Tulare hospital district keeps state from staking $5.6m claim in bankruptcy court

The Tulare Local Healthcare District has successfully prevented the California Department of Healthcare Services from making a $5.6m claim in the district’s bankruptcy proceedings.

The district filed Chapter 9 bankruptcy on September 30, 2017 and had its bankruptcy plan approved on August 16, 2019. That plan is the district’s blueprint for how it would repay portions, or entire, debts to its different creditors.

The state’s department sought $5.6m to reconcile what it stated were overpayments of “supplemental reimbursement[s] under Medi-Cal,” but initially filed a claim with no amount. State officials came back after a deadline to file claims, and after the district’s bankruptcy plan was approved, to fill that claim in with a $5.6m amount.

U.S. Bankruptcy Court Judge Rene Lastreto II barred the state from lodging its $5.6m claim in the case in a decision on April 27, 2021.

“The ruling means that the [department’s] claim will not dilute what other creditors who timely filed their claims will receive under the plan,” Sandra Ormonde, the Tulare Local Healthcare District CEO said.

The Medi-Cal reimbursements that state officials sought to claw back were specifically for hospitals operated by cities, counties, or healthcare districts, meant for costs that are “in excess of the payments the hospital receives for outpatient hospital services from any source of Medi-Cal reimbursement.”

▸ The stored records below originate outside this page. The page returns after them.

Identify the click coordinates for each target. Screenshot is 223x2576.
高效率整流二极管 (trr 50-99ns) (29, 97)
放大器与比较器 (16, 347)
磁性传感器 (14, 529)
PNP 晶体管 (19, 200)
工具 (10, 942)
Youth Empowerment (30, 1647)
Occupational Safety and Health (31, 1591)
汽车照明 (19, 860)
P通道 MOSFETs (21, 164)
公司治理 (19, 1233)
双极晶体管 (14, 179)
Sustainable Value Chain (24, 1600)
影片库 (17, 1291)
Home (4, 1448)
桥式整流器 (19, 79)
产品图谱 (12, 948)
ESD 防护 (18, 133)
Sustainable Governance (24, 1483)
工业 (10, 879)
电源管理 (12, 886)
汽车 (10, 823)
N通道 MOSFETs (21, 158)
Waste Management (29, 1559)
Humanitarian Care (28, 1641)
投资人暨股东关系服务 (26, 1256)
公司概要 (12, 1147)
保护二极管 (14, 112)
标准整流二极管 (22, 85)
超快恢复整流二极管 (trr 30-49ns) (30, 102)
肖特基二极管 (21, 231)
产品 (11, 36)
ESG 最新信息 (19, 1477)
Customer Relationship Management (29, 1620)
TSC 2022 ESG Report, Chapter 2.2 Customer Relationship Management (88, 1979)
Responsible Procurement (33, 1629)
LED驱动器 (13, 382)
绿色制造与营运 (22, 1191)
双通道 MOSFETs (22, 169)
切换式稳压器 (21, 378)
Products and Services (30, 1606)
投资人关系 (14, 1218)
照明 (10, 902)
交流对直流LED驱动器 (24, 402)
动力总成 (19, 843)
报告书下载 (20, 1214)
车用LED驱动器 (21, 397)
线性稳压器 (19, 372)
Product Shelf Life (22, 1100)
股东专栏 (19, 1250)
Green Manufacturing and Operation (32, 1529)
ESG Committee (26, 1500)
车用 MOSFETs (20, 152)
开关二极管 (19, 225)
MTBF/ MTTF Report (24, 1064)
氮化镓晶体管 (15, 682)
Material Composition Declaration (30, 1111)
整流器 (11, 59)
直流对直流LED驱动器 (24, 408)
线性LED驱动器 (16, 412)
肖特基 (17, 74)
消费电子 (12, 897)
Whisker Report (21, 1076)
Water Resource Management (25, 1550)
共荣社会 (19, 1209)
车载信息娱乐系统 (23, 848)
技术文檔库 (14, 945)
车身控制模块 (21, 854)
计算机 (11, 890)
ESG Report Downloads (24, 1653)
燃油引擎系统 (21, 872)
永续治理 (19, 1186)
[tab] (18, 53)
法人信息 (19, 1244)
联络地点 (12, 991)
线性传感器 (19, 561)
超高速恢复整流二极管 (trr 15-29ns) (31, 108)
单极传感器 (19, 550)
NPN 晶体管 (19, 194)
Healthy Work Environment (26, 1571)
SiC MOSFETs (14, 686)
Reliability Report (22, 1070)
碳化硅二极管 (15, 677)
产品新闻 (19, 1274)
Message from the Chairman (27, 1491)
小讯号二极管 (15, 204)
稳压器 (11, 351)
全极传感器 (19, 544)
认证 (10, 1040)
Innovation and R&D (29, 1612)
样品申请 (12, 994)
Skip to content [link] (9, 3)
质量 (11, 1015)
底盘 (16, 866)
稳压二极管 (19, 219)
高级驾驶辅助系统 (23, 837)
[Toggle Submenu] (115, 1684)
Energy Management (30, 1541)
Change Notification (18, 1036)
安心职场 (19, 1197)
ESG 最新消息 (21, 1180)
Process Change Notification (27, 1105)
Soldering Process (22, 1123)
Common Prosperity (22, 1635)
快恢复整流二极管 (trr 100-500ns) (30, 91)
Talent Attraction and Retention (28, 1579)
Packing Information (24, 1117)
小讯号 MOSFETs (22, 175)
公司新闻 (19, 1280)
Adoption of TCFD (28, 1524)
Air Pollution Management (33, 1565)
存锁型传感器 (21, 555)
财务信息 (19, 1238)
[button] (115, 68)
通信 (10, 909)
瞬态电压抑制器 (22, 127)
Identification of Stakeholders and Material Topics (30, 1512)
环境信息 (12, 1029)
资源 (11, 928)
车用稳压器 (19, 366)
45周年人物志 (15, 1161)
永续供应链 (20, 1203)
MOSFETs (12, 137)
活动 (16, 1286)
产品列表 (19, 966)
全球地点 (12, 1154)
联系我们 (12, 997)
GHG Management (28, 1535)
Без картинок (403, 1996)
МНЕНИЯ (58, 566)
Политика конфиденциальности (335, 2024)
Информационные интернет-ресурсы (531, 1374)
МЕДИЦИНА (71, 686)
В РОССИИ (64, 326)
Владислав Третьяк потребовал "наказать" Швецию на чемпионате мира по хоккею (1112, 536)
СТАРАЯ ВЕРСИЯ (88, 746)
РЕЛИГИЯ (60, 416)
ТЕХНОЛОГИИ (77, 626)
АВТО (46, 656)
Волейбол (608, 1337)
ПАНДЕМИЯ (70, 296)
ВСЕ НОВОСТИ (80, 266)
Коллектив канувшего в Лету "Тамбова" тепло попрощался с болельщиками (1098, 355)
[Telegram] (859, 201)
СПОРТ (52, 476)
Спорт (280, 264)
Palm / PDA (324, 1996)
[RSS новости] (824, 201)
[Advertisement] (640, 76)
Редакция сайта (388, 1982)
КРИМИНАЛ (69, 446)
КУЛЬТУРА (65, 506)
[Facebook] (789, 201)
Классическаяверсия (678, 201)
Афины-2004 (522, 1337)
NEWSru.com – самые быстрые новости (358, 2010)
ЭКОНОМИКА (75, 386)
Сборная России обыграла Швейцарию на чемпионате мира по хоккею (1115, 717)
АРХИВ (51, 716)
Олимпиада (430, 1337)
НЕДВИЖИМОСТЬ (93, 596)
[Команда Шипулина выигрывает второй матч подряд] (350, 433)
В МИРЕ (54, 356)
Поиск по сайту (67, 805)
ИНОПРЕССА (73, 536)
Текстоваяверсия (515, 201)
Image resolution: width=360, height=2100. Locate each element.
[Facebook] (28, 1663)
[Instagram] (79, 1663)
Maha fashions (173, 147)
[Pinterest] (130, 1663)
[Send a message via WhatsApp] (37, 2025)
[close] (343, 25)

The state calculates any amount outstanding to, or due from, those entities based on reports provided by the hospitals. At the time the state filed its open-ended claim — on April 6, 2018 — a state worker wrote in a declaration at the time that reconciliations were still ongoing for records as far back as 2002. The deadline to file a claim was April 10, 2018.

“Final reconciliations [were] still pending for [the Tulare Local Healthcare District] for all program years beginning in State Fiscal Year 2002-03 until the bankruptcy filing in 2017,” the declaration read.

District officials stated that through the regular course of business, the state had been provided with the reports they required — any delay in the process was not caused by a lack of timeliness on Tulare’s part.

The judge agreed.

“DHCS reported no final reconciliations to District for at least thirteen fiscal years.  This delay occurred though it is undisputed District timely provided cost reports for all those fiscal years.  This tenacious reticence continued after the Chapter 9 case was filed.  DHCS did not file their first motion to amend the claim until two years after the claim deadline,” Lastreto wrote.

Allowing the state to fill in the proverbial blanks after multiple deadlines, when it had all the data necessary to reach its $5.6m amount before those deadlines, would prejudice the district and other creditors who met those deadlines, Lastreto wrote in his decision.